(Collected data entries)
————

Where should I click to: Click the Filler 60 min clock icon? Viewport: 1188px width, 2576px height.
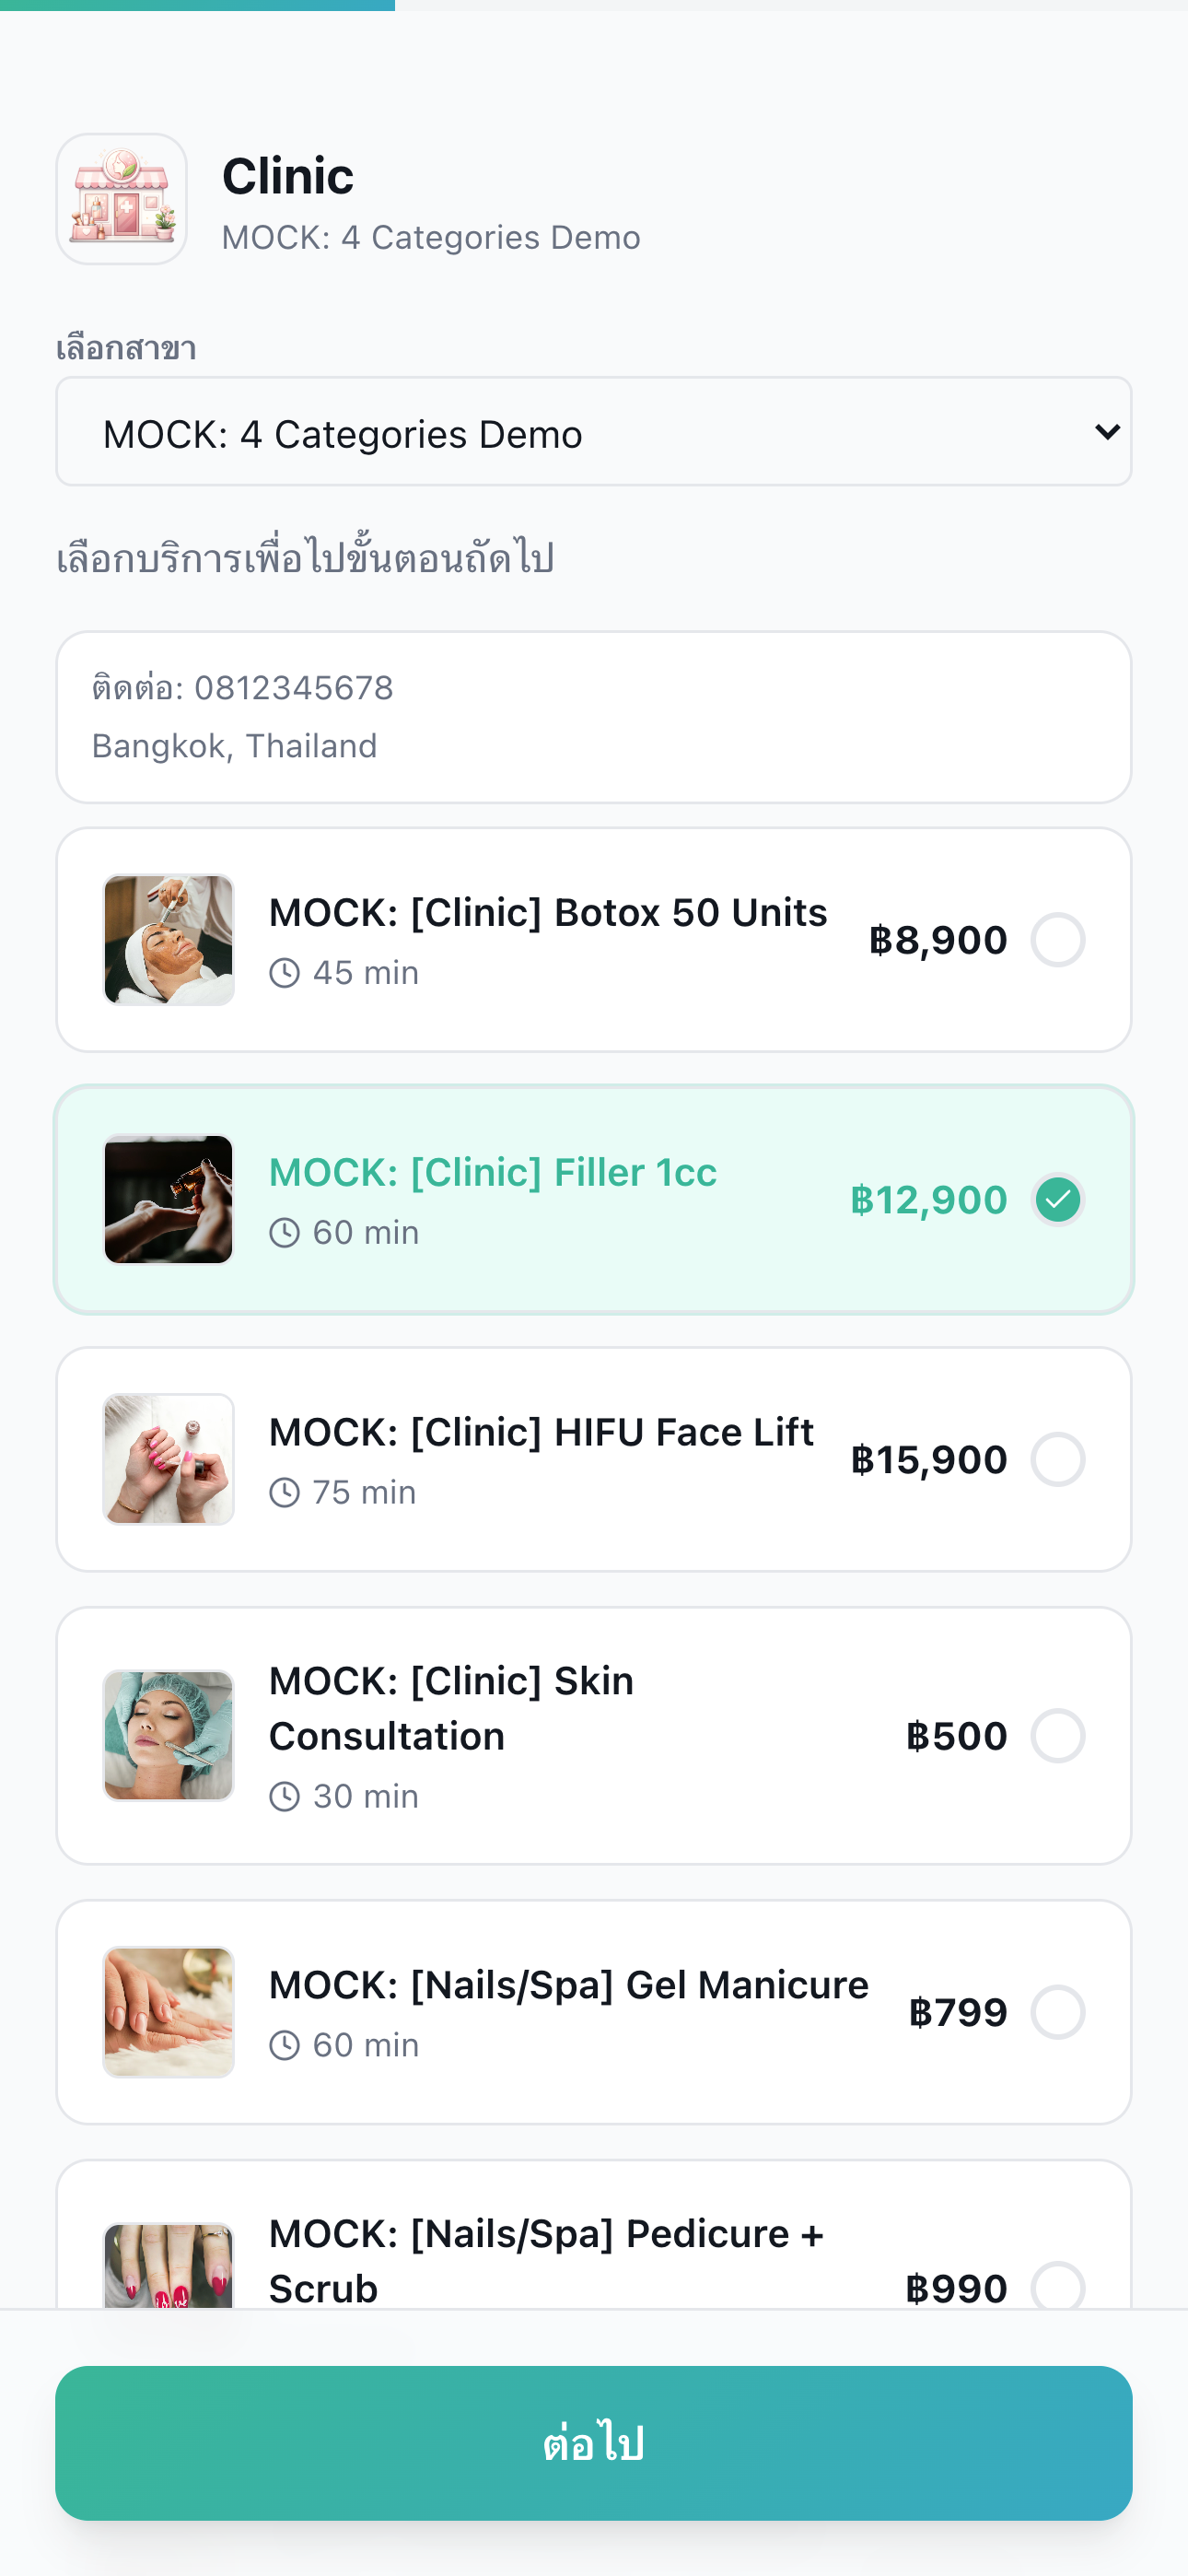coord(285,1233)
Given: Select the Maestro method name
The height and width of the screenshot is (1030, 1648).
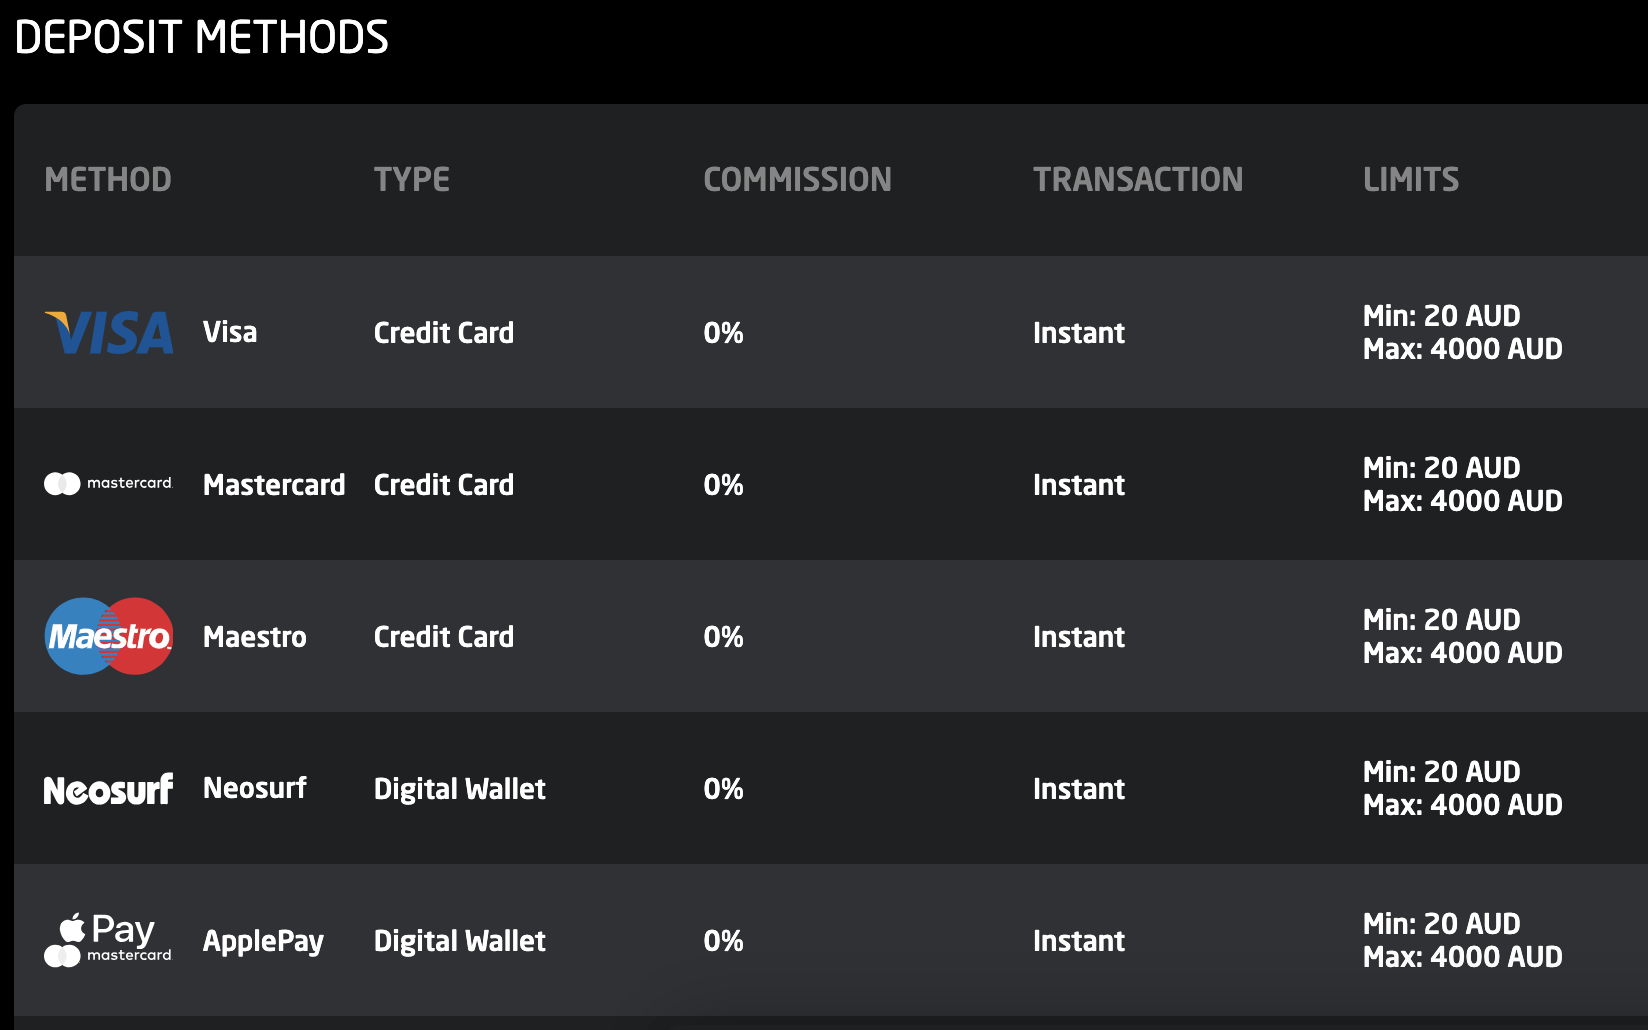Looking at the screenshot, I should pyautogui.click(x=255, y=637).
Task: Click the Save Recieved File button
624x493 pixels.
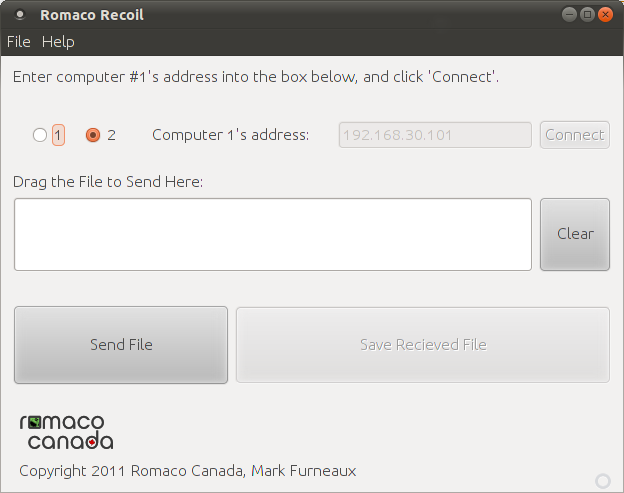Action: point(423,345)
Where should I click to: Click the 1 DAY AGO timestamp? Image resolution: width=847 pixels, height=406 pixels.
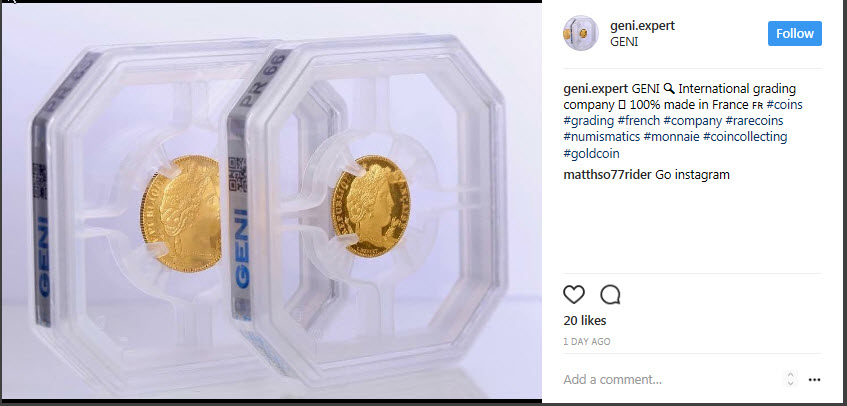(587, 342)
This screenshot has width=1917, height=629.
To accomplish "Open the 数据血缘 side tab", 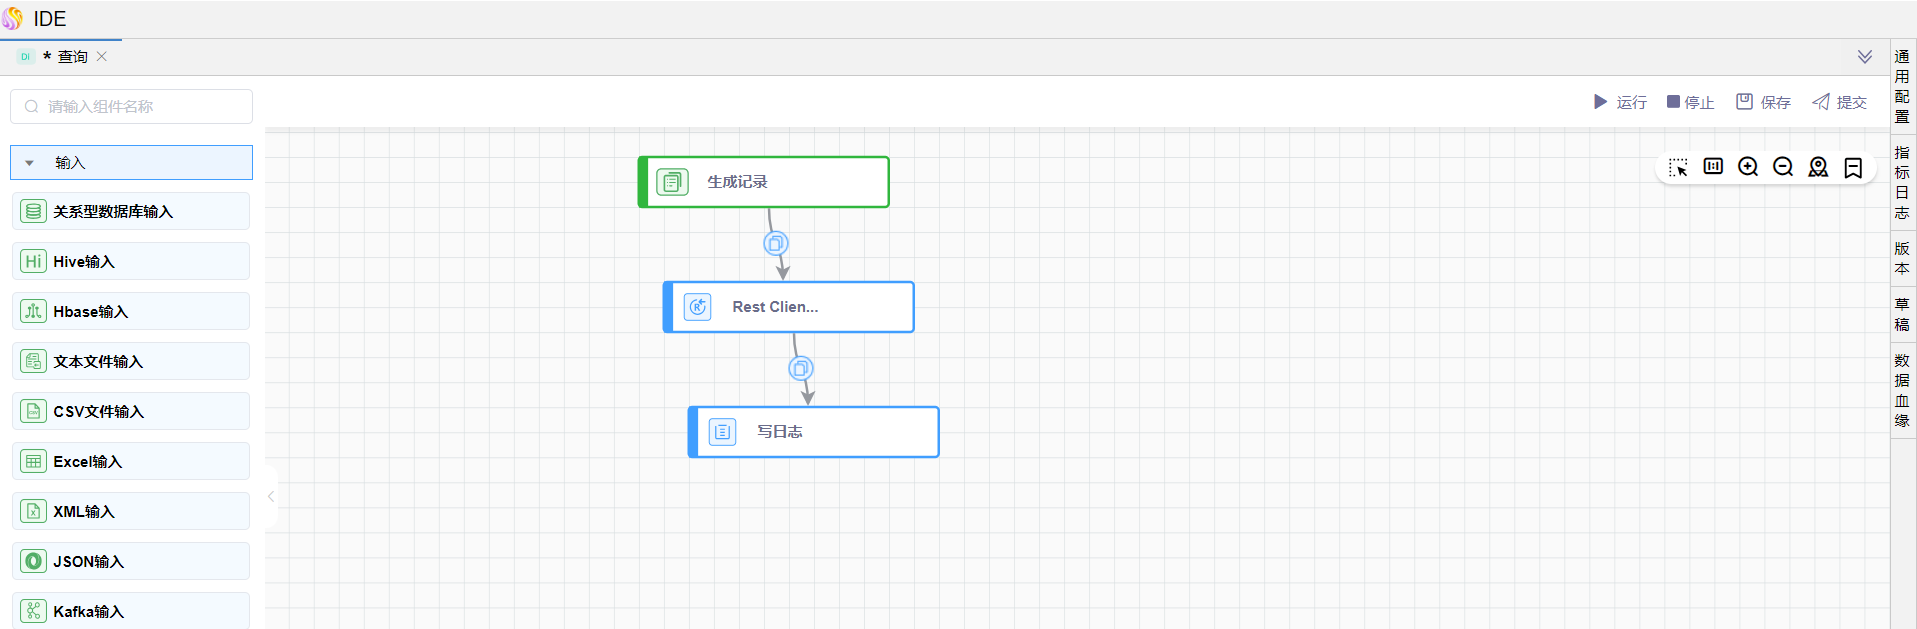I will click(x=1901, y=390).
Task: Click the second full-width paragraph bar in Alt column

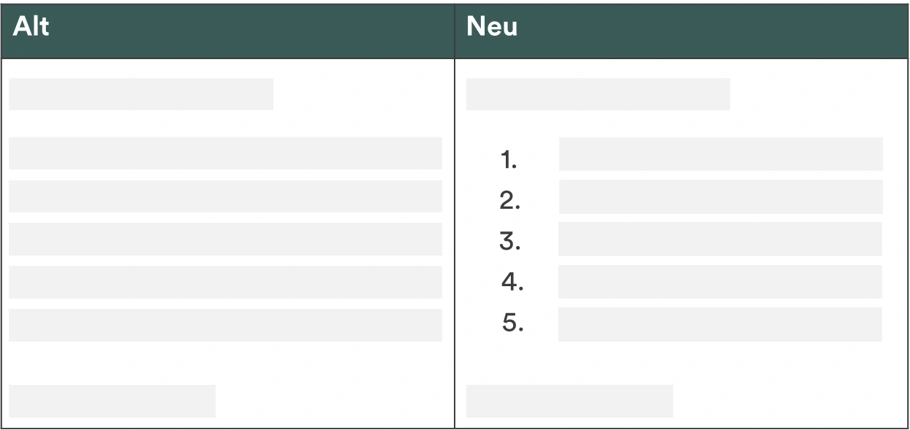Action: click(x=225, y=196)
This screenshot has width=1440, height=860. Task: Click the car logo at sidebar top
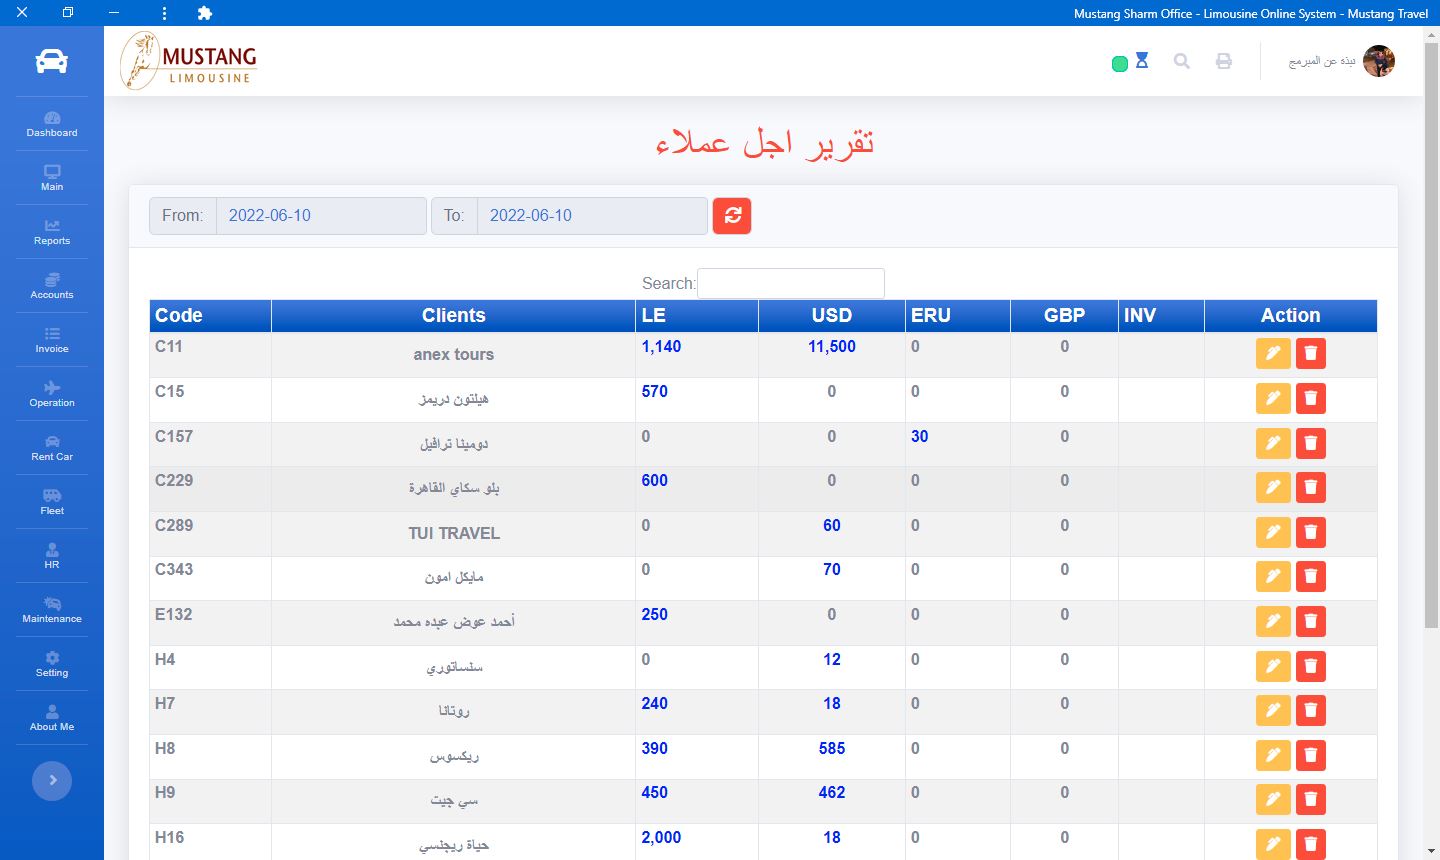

————

Instructions to follow:
Search the entries for the string "This" and return each line where it turns up.

Result:
This screenshot has width=1917, height=629.
This screenshot has width=1440, height=860. Task: Click the car logo at sidebar top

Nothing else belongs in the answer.